PROVIDED TEXT:

- Born: December 9, 1880 Dayton, Ohio, US
- Died: January 18, 1961 (aged 80) Washington, D.C., Washington, USA
- Citizenship: USA
- Education: Cornell University
- Occupation: professor of philosophy
- Known for: A History of Political Theory

= George Holland Sabine =

American political scientist (1880 – 1961)

George Holland Sabine (9 December 1880 – 18 January 1961), popularly known as Sabine, was an American professor of philosophy, dean of the graduate school and vice president of Cornell University. He is best known for his authoritative work A History of Political Theory, which traces the growth of political thought from the times of Plato to modern fascism and nazism. George Sabine was also a carpenter, a blacksmith, a cook, and a gardener and collected lithographs and etchings.

==Biography==
He was born in Dayton, Ohio to Lorenzo D. Sabine and Eva Josephine Tucker.

DATA LINES:
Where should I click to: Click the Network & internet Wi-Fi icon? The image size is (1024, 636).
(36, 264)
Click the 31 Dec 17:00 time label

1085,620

PARTS OF THE EXERCISE:
1. Sum up the text on George Holland Sabine in two sentences.
2. Translate this sentence from the text on George Holland Sabine into Spanish: "He was born in Dayton, Ohio to Lorenzo D. Sabine and Eva Josephine Tucker."
3. In the text on George Holland Sabine, the sentence beginning "George Sabine was also" names several trades he practiced. List every one of them.

ANSWER SET:
1. George Holland Sabine (1880–1961) was an American professor of philosophy who also served as dean of the graduate school and vice president of Cornell University. He is best known for A History of Political Theory, which traces political thought from Plato to modern fascism and nazism.

2. Nació en Dayton, Ohio, hijo de Lorenzo D. Sabine y Eva Josephine Tucker.

3.
- Carpenter
- Blacksmith
- Cook
- Gardener